CMT1と、CMT2の割り込み処理関数。
と、こんな感じになります。
Cygwin プログラムソース一式 旧 rxromintn.lzh ←SDカード操作にバグあり。
Cygwin プログラムソース一式 旧 rxromintn_120112.lzh ←CRC有効で、バグあり。2012.1.12
Cygwin プログラムソース一式 rxromintn_120118.lzh ←バグ修正。2012.1.18
この中の、main.mot をRAMにロードして、g400 で実行します。
操作のスクリーンショットは以下です。CMT2 のプリスケーラ、コンペアマッチ数を、それぞれ PCLK = 1/32 , コンペアマッチ数 = 101 とすると、約5秒間隔で、多重割り込みを発生できます。そのたびに、LEDの点滅スピードが、10回/1秒と、2.5回/1秒と、変化します。多重割り込みが発生した回数は、
RX62N-Bug>blink s ( enter ) コマンドで確認できます。下図の、multiint = 0x00000004 などが結果の報告です。

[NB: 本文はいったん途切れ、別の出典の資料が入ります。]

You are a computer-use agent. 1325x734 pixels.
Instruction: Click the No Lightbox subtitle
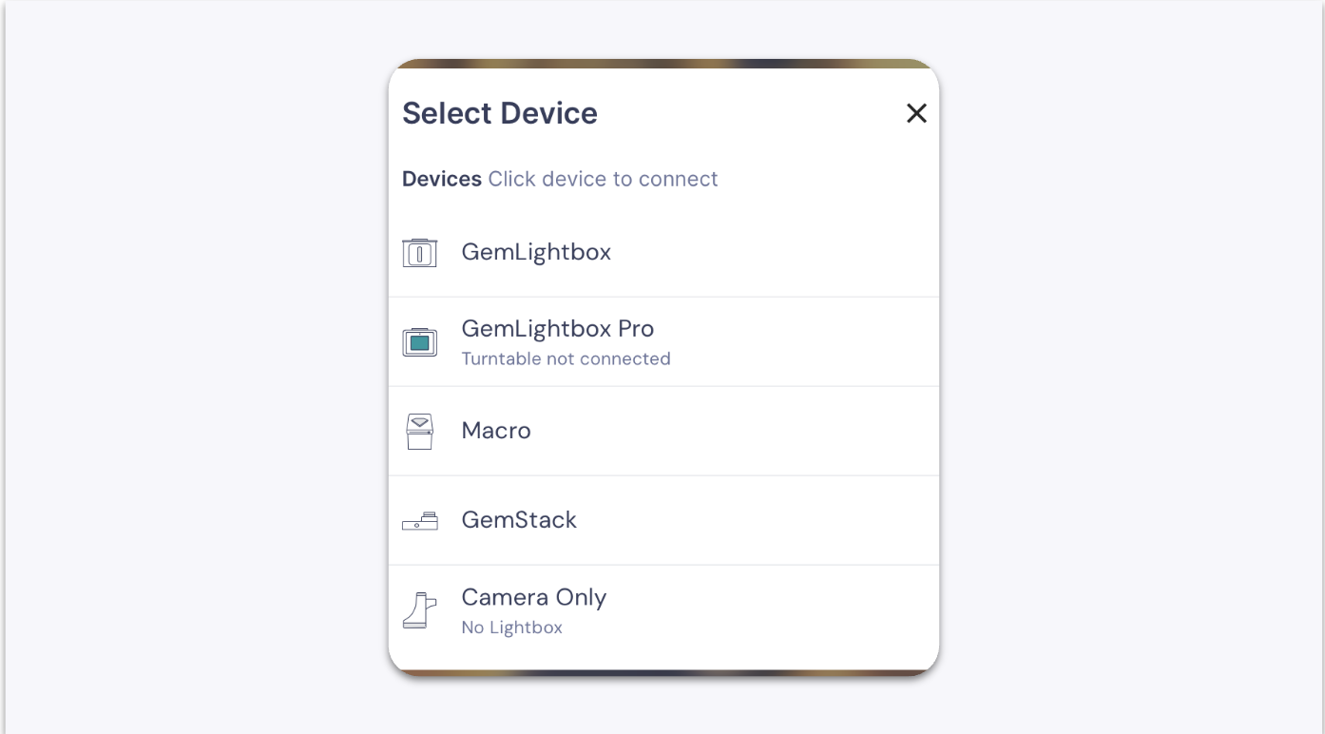(511, 628)
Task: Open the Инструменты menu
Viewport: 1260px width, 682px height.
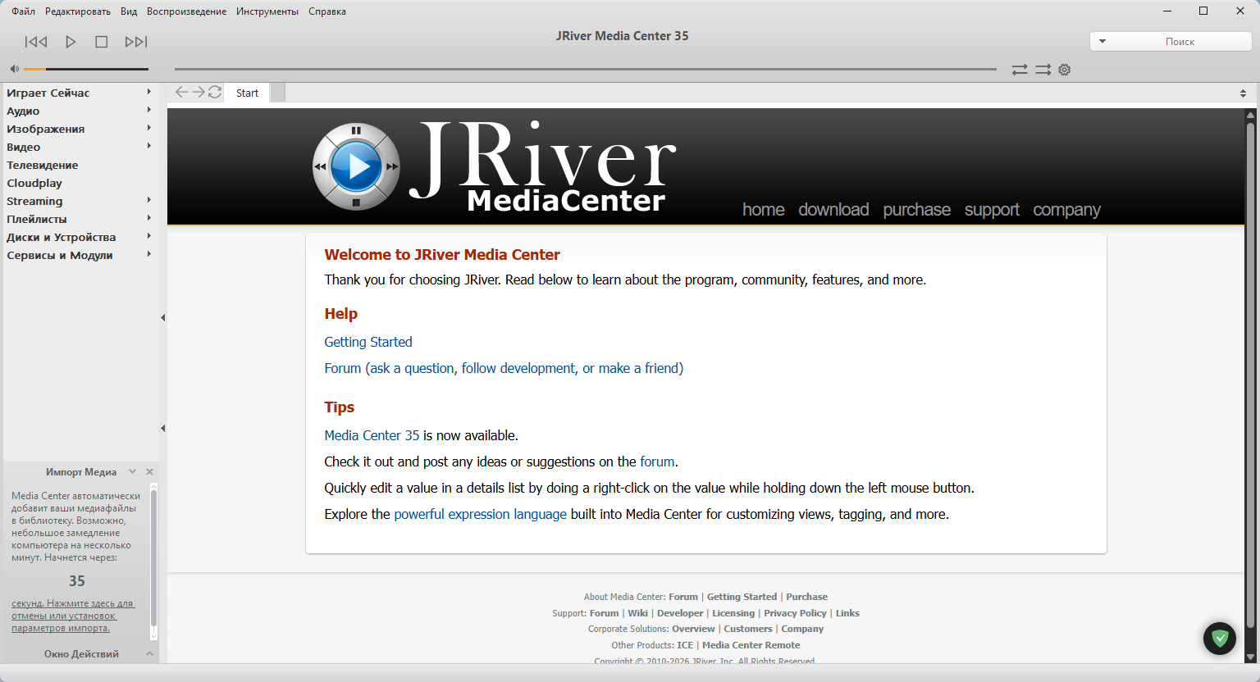Action: click(267, 11)

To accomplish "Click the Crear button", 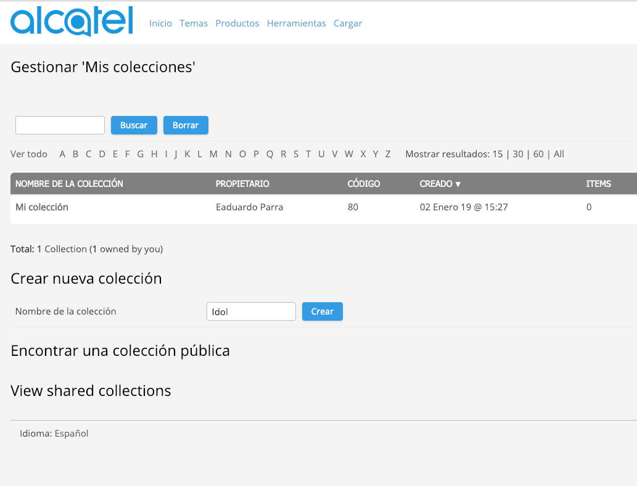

この図の中ほどに、00008144 = FEF1FED3 と表示されていますが、これは、TMU0 のカウントを、読んだ値です。LSB 0xFED3がLED割り込み直後、MSB 0xFEF1が、割り込み禁止直後の値です、差は0x2Eで46カウントです。48MHzで1カウントですから、約1μ秒であることがわかります。